== Activity ==
Each line below needs to be restated word for word.

(Stored records)
★ ★ ★

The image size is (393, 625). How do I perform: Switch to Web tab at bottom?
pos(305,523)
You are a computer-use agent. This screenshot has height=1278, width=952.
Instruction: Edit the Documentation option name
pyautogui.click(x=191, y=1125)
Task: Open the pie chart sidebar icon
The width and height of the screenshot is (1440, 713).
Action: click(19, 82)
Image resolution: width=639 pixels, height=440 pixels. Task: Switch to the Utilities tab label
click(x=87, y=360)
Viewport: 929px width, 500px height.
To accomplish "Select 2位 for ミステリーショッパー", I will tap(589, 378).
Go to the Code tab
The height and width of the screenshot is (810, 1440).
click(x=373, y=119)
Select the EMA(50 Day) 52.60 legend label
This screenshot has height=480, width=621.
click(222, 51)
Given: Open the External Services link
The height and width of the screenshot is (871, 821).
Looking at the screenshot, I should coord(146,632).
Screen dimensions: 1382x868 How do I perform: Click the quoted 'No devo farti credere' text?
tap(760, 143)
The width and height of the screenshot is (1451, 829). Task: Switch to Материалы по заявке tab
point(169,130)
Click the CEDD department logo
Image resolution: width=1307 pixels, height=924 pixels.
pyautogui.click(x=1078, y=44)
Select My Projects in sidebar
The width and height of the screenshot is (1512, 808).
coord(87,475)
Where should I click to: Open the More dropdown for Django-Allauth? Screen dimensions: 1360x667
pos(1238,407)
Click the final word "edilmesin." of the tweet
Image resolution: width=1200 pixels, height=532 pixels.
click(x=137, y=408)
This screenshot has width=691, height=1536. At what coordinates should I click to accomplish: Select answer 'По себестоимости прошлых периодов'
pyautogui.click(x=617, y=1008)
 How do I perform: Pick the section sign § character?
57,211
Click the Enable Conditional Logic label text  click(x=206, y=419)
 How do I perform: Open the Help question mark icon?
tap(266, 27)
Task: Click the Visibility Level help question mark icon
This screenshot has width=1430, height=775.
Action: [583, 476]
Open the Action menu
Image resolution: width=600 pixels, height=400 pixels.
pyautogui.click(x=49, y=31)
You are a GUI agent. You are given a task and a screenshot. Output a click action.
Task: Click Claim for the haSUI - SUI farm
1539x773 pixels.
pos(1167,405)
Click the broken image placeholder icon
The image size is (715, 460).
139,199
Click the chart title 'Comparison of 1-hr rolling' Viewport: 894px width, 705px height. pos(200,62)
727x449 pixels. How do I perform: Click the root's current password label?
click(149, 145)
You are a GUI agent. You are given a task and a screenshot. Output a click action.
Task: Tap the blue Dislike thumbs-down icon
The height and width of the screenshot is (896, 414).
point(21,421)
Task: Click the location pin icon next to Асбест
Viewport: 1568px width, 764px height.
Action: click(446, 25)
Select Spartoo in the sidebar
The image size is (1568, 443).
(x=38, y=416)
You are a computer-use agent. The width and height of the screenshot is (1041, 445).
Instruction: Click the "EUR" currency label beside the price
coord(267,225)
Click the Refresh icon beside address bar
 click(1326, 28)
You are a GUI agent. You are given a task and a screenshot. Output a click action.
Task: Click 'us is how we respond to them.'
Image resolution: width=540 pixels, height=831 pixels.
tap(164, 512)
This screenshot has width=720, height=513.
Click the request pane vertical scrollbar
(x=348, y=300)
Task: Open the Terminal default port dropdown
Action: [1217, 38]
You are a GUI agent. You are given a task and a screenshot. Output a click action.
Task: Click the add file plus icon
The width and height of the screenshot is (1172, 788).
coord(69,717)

★ ★ ★

== Solved exercise ==
The image size is (393, 625). How do I perform: Switch to Web tab at bottom?
pos(305,523)
You are a computer-use agent. This screenshot has height=1278, width=952.
Instruction: Edit the Documentation option name
pyautogui.click(x=191, y=1125)
Task: Open the pie chart sidebar icon
The width and height of the screenshot is (1440, 713).
Action: click(19, 82)
Image resolution: width=639 pixels, height=440 pixels. Task: Switch to the Utilities tab label
click(x=87, y=360)
Viewport: 929px width, 500px height.
To accomplish "Select 2位 for ミステリーショッパー", I will tap(589, 378).
Go to the Code tab
The height and width of the screenshot is (810, 1440).
click(x=373, y=119)
Select the EMA(50 Day) 52.60 legend label
This screenshot has height=480, width=621.
click(222, 51)
Given: Open the External Services link
The height and width of the screenshot is (871, 821).
Looking at the screenshot, I should coord(146,632).
Screen dimensions: 1382x868 How do I perform: Click the quoted 'No devo farti credere' text?
tap(760, 143)
The width and height of the screenshot is (1451, 829). Task: Switch to Материалы по заявке tab
point(169,130)
Click the CEDD department logo
Image resolution: width=1307 pixels, height=924 pixels.
pyautogui.click(x=1078, y=44)
Select My Projects in sidebar
The width and height of the screenshot is (1512, 808).
coord(87,475)
Where should I click to: Open the More dropdown for Django-Allauth? Screen dimensions: 1360x667
pos(1238,407)
Click the final word "edilmesin." of the tweet
Image resolution: width=1200 pixels, height=532 pixels.
click(x=137, y=408)
This screenshot has width=691, height=1536. At what coordinates should I click to accomplish: Select answer 'По себестоимости прошлых периодов'
pyautogui.click(x=617, y=1008)
 How do I perform: Pick the section sign § character?
57,211
Click the Enable Conditional Logic label text  click(x=206, y=419)
 How do I perform: Open the Help question mark icon?
tap(266, 27)
Task: Click the Visibility Level help question mark icon
This screenshot has width=1430, height=775.
Action: [583, 476]
Open the Action menu
Image resolution: width=600 pixels, height=400 pixels.
pyautogui.click(x=49, y=31)
You are a GUI agent. You are given a task and a screenshot. Output a click action.
Task: Click Claim for the haSUI - SUI farm
1539x773 pixels.
pos(1167,405)
Click the broken image placeholder icon
The image size is (715, 460).
139,199
Click the chart title 'Comparison of 1-hr rolling' Viewport: 894px width, 705px height. pos(200,62)
727x449 pixels. How do I perform: Click the root's current password label?
click(149, 145)
You are a GUI agent. You are given a task and a screenshot. Output a click action.
Task: Tap the blue Dislike thumbs-down icon
The height and width of the screenshot is (896, 414).
point(21,421)
Task: Click the location pin icon next to Асбест
Viewport: 1568px width, 764px height.
Action: click(446, 25)
Select Spartoo in the sidebar
The image size is (1568, 443).
(x=38, y=416)
You are a computer-use agent. The width and height of the screenshot is (1041, 445).
Instruction: Click the "EUR" currency label beside the price
coord(267,225)
Click the Refresh icon beside address bar
 click(1326, 28)
You are a GUI agent. You are given a task and a screenshot. Output a click action.
Task: Click 'us is how we respond to them.'
Image resolution: width=540 pixels, height=831 pixels.
tap(164, 512)
This screenshot has width=720, height=513.
Click the request pane vertical scrollbar
(x=348, y=300)
Task: Open the Terminal default port dropdown
Action: [1217, 38]
You are a GUI agent. You are given a task and a screenshot. Output a click action.
Task: Click the add file plus icon
The width and height of the screenshot is (1172, 788).
coord(69,717)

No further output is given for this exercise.